Exercise - Lines from the one containing "Image resolution: width=441" to the end of the records, both ends included and exactly as written, are the whole answer, and no pictures go in it.

[Stored data]
────────────────

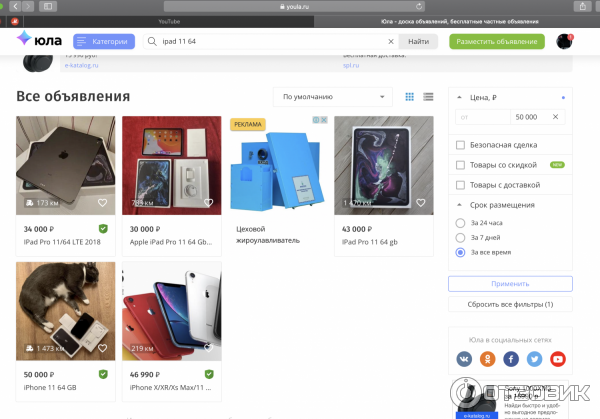Check the Товары с доставкой option

click(x=460, y=185)
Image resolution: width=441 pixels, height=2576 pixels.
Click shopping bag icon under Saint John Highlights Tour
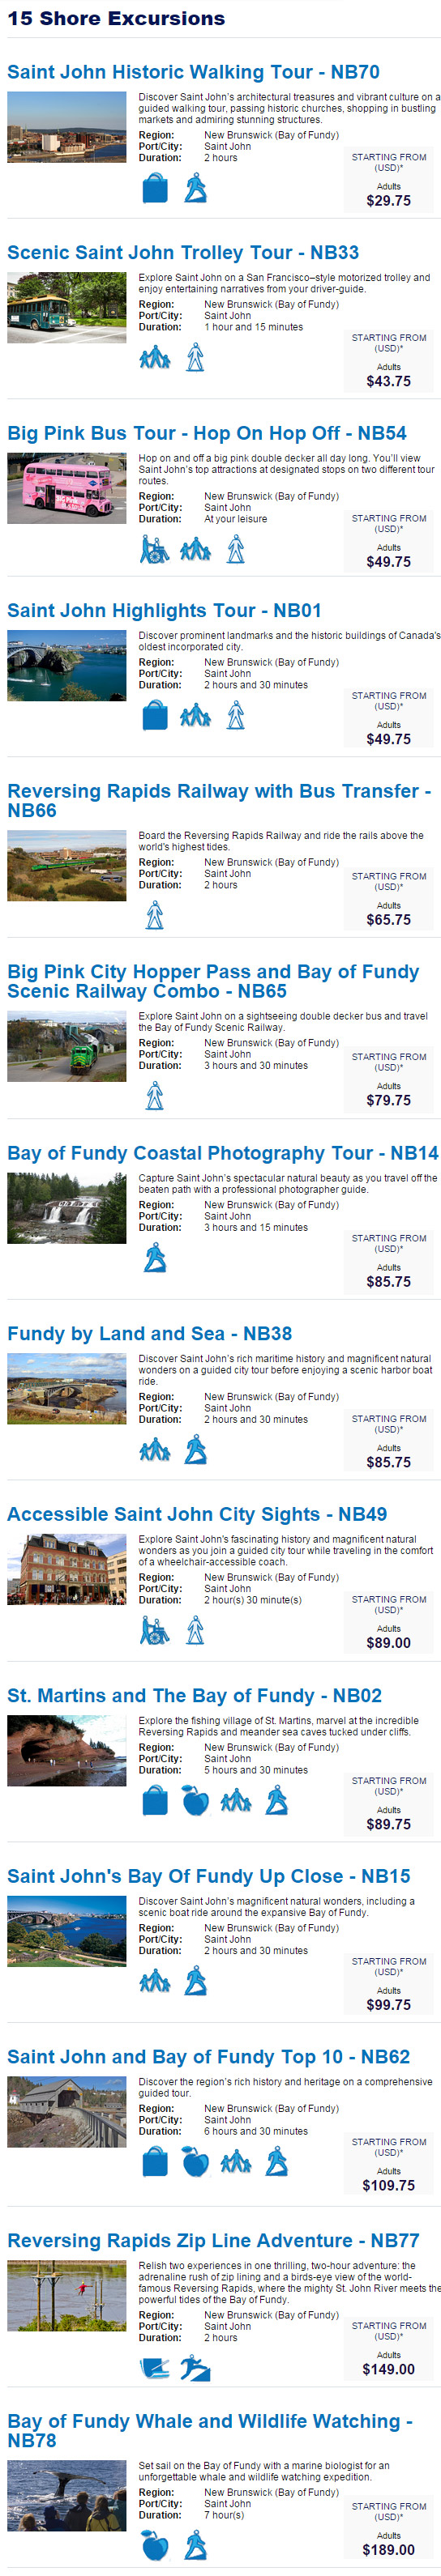point(155,715)
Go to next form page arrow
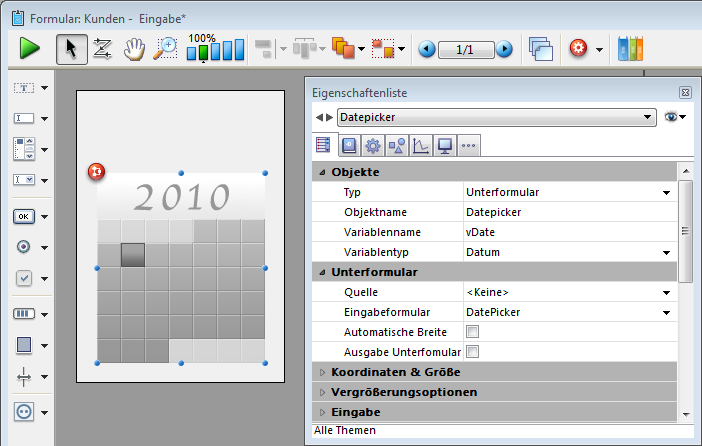Image resolution: width=702 pixels, height=446 pixels. 505,49
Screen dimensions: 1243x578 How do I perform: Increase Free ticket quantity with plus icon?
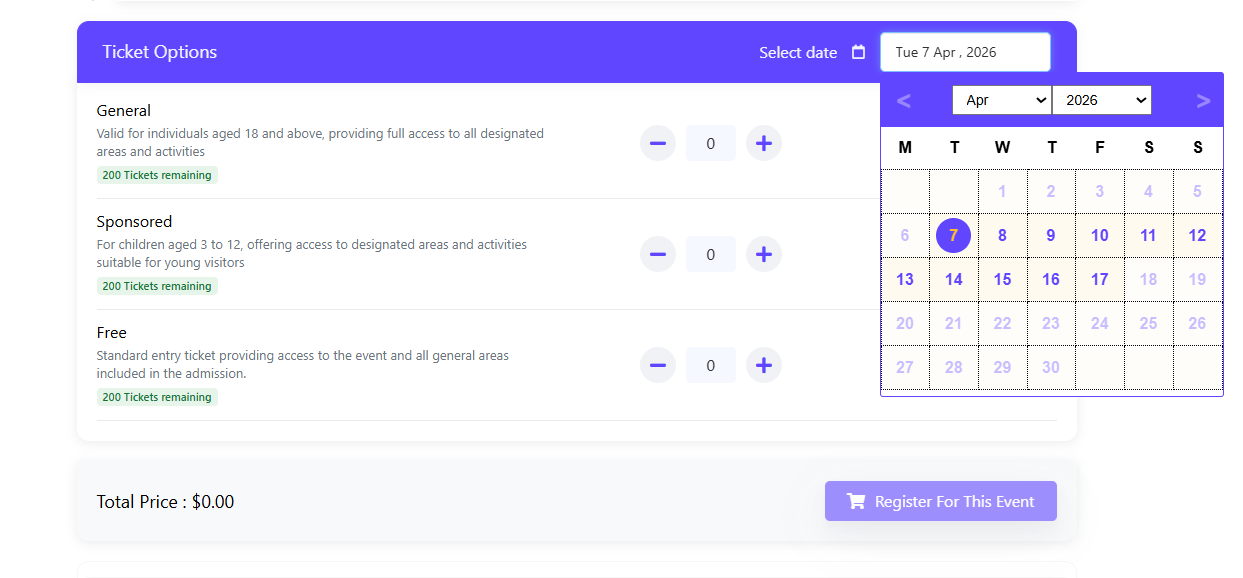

────────────────

Completed task -
Image resolution: width=441 pixels, height=2576 pixels.
Click shopping bag icon under Saint John Highlights Tour
point(155,715)
Go to next form page arrow
Image resolution: width=702 pixels, height=446 pixels. 505,49
Screen dimensions: 1243x578 How do I perform: Increase Free ticket quantity with plus icon?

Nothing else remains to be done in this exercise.